The heap is designed to minimise the number of times it asks the OS to map/unmap memory from the global physical memory to a particular process, since it's quite "expensive" in terms of performance to map and unmap virtual memory in nearly all processors (in particular, unloading the now defunct memory pages from other cores will involve sending a message to the other processor, the other processor stopping what it's currently doing, updating it's virtual mappings, and then answering back "I've done that", before continuing where it was). And of course, if the OS doesn't unmap the memory of the process when the process stops using it, that same process could indeed "use" that memory address to find content of other processes - which would be a bad thing, so the OS will force all processor cores to give up it's memory mappings before that bit of memory can be used again for another process [at least].
Edit: To clarify, the heap will sometimes release memory back to the OS. For example, if you make a LARGE allocation, and then free that same allocation, it may well unmap that immediately, and thus you wouldn't be able to access the memory after it has been freed. Any access of memory after it has been freed is undefined behaviour, the runtime can (and quite often will) do anything it likes with the memory at that point. The most common scenarios are:
- Just keep it as it is, but put it in the "freed" pile.
- Keep it around as freed memory, but fill it with some "magic" pattern to detect when it has been written to, so "use after free" can be detected (very good thing to detect!)
- The memory is unmapped, and no longer available to the current process.
- The memory is almost immediately allocated for another purpose, and used again.
The same OS can at different times use any of these scenarios, in almost any order.
Also, If that's the case then how do anti-viruses scan the memory allocated by other processes?

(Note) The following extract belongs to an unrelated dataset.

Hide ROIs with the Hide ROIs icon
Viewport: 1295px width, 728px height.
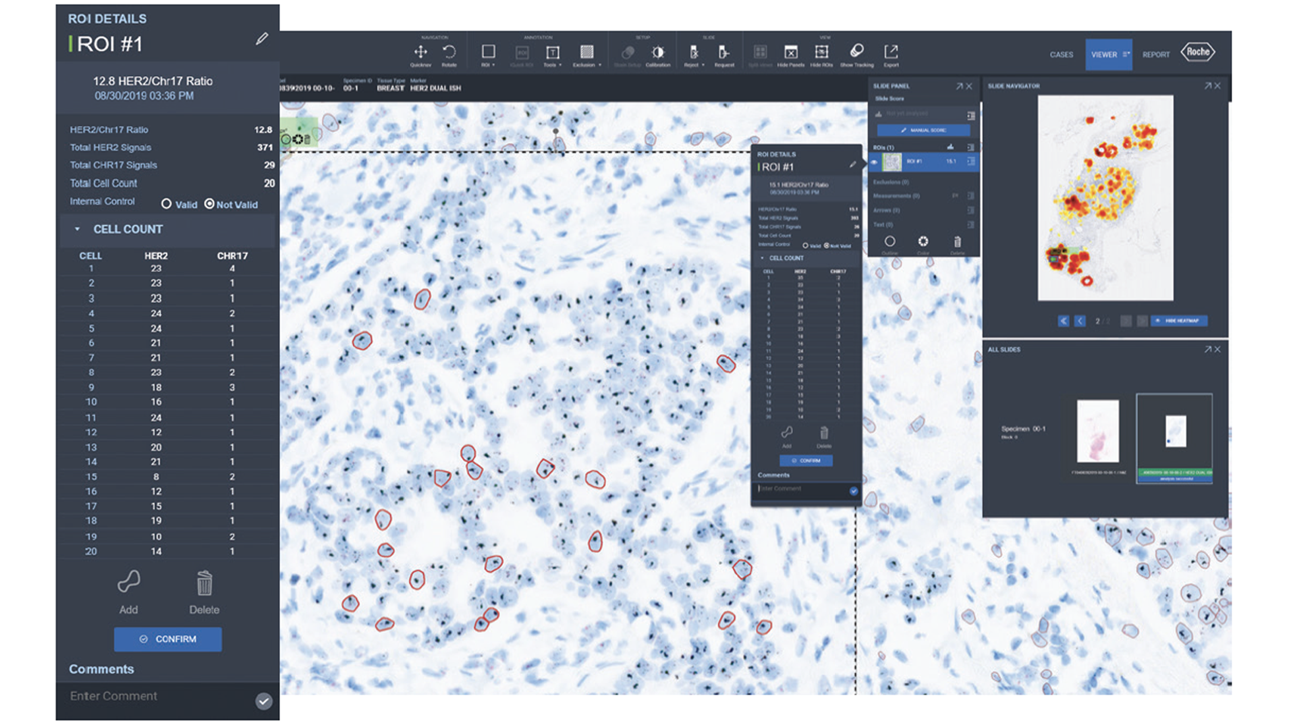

Completely different question. They use either debug interfaces to read another process's memory, or their own kernel driver functionality that uses kernel functions that allow any process to read any other process's memory - after all, the kernel can do anything. [Actually, fairly often, the anti-virus software is more interested in what is being loaded into memory from a file, so apply file access filters that examine reads/writes of data to/from files, rather than scanning what is in memory]
2) If I dynamically allocate but don't free the memory, then it would cause memory leak. But what if my entire process was killed? or completed execution, so got closed. Then wouldn't OS ensure to clean up all the resources allocated to this process? So would memory leak occur only for processes which are on a long run?
A process' memory is freed when the process dies. Always, every time. Or you could cause a system to fail by starting a process that allocates a fair amount of memory, kill it on purpose, run it again, kill it, run, kill, etc. That would be a bad thing, right?
You can of course have a very quick memory leak. Try:
std:string str;
str.append(100000, 'x');
std::vector<std::string> v;
int i = 0;
while(1)
{
std::cout << "i=" << i << std::endl;
v.push_back(str);
It won't take that many seconds before the system starts swappng, and a little while later it will be killed (if you don't get bored and kill it first). Expect a linux system to get fairly unresponsive if you do this...
If this is true, then when I explicitly try to access the contents of another process how would an OS ensure that it doesn't free up this memory?
A normal process will not be able to access memory that belongs to another process - only through limited interfaces such as debug interfaces or specially written kernel drivers can you do this. Or by using OS-supported shared memory, where the same memory is mapped into two different processes with the permission of the OS, of course.
These methods of accessing memory of another process will involve some form of "reference counting" [in fact the same applies for example if the process is currently in a system call trying to save a 1000MB file, and the process is for one reason or another killed - say another thread causes a unrecoverable fault] - the OS keeps track of how many "users" there are of a given piece of memory, so that it doesn't pull the rug from under the feet of some process [or itself].